Most people think that a casual exposure to sun or diet is enough to fulfil their daily vitamin D needs. That’s not true. In today’s modern, indoor and urban world, optimizing your relationship with the sunlight is essential – too much of it is harmful and too little can make you pallid and unhealthy. While vitamin D is necessary for healthy bones and muscles, there has been good epidemiologic evidence between increased vitamin D uptake and decreased risks of many autoimmune diseases such as lupus, multiple sclerosis (MS), psoriasis, and rheumatoid arthritis (RA).
Role of Vitamin D in autoimmune diseases
People with lupus, an autoimmune disease that leads to organ damage, have significantly lower vitamin D levels.
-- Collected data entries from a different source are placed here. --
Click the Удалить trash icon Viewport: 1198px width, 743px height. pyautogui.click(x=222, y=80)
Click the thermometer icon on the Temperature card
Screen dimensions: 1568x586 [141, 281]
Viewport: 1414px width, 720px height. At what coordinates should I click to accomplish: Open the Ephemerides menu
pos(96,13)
It is also more common among people with a high melanin (body’s natural sunscreen) concentration in the skin.
People who live at higher latitudes are more likely to have MS than people who are born below 35°N latitude and lived at or below that latitude for the first 10 years of their lives. This is attributable to a decrease in UVB (the ultraviolet light necessary to make vitamin D) exposure. It was observed that increases in vitamin D intake were related to decreases in MS incidents.
Vitamin D, when applied as an ointment has reduced the effects of psoriasis, an autoimmune skin disease.
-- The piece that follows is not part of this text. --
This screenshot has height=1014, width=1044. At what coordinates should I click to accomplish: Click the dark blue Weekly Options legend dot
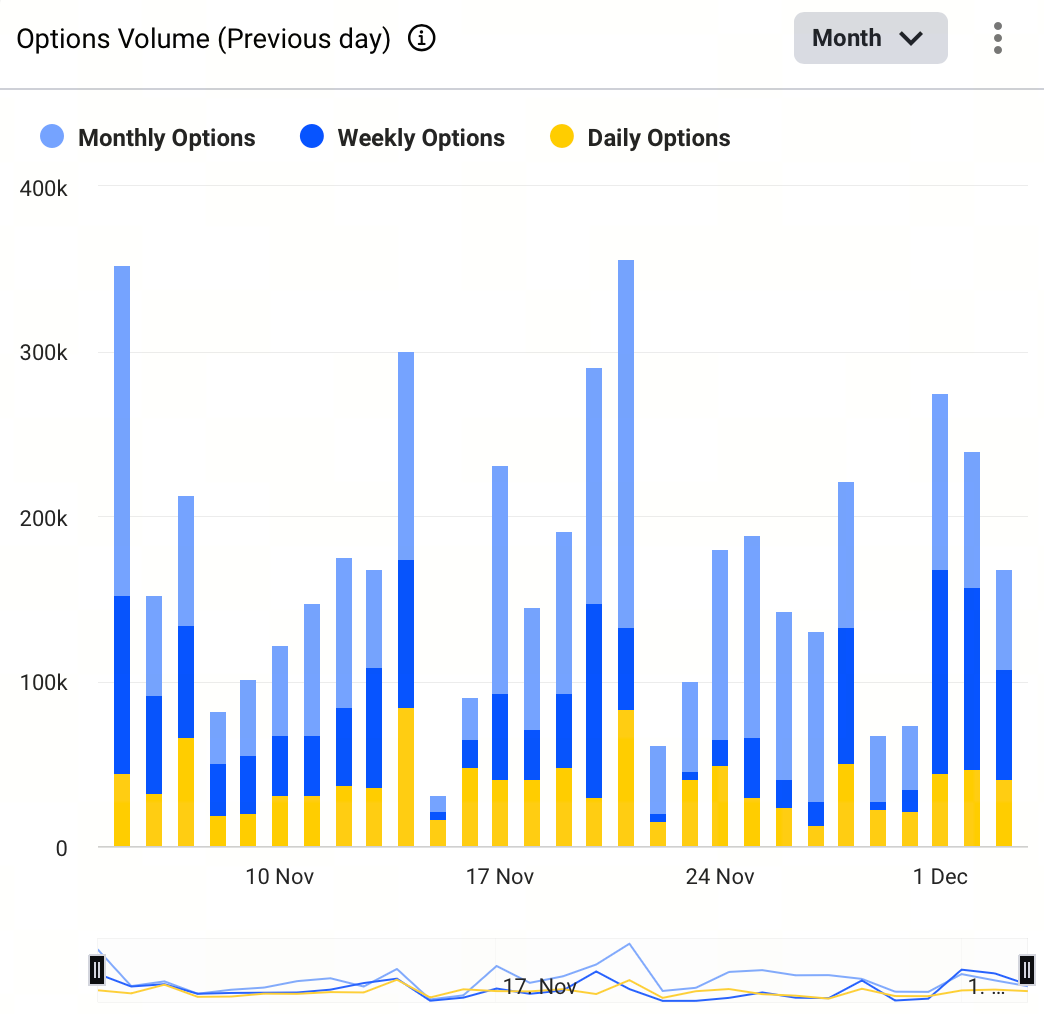coord(312,138)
In RA, activity level, weather, and joint pain have been associated with vitamin D levels. The Iowa Women’s Health Study showed that women who took vitamin D supplements were less likely to develop RA.
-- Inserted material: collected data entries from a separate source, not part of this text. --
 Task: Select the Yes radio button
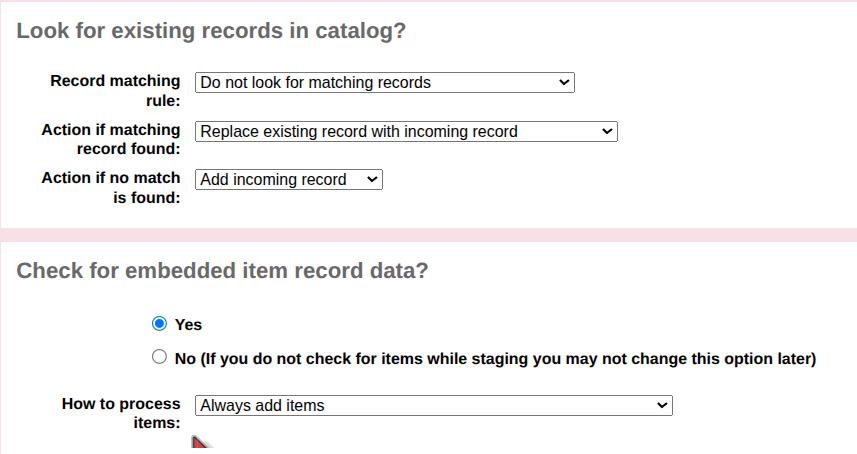(159, 324)
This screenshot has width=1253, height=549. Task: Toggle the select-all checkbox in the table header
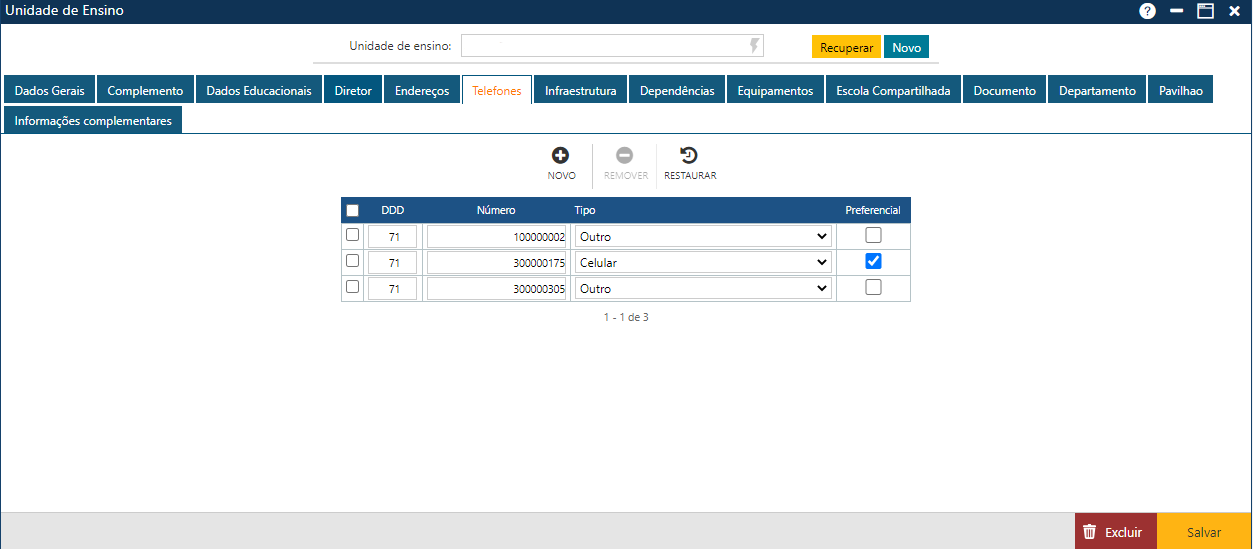(352, 211)
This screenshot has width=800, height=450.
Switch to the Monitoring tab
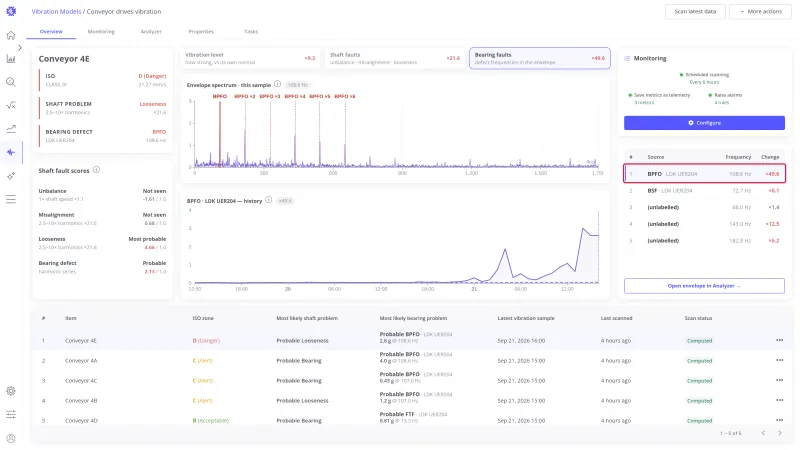[101, 32]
Low levels of UV rays in winter, and thus low levels of vitamin D synthesis by your skin, are unable to inactivate the environmental viruses making you more susceptible to infections like flu.
Sources of Vitamin D
Very few foods naturally contain vitamin D, and only a few foods are fortified with it. Natural sources are cod liver oil, fortified milk and cereal products, sun-dried or irradiated mushrooms (mushrooms naturally contain some vitamin D and when exposed to sunlight, the amounts increase substantially), oily fish such as salmon, tuna, sardine, mackerel, and whole egg. Potential overdosing can occur with supplementation as opposed to over sun exposure.
There is no “one size fits all” to individual vitamin D levels. How much you need depends on your
- Age: A 70-year old makes less vitamin D than a 20-year-old.
- Geographic latitude: Above 37° there is marked decreases in the UVB light and D synthesis. Below 37° and closer to the equator, more synthesis occurs in the skin throughout the year.
- Skin coloration: People with high melanin pigmentation require longer exposures to sunlight to make the same amount of vitamin D, compared with light-skinned people.
- Season of the year: In winter, through the months of November to February, D synthesis is low compared to summer.
The latitude of San Francisco County is a little over 37°; hence it is essential for people living here (and everywhere) to have an outdoor lifestyle, and actively seek sunlight as a nutrient. If you don’t do that, you could be living right on the equator and still be D deficient!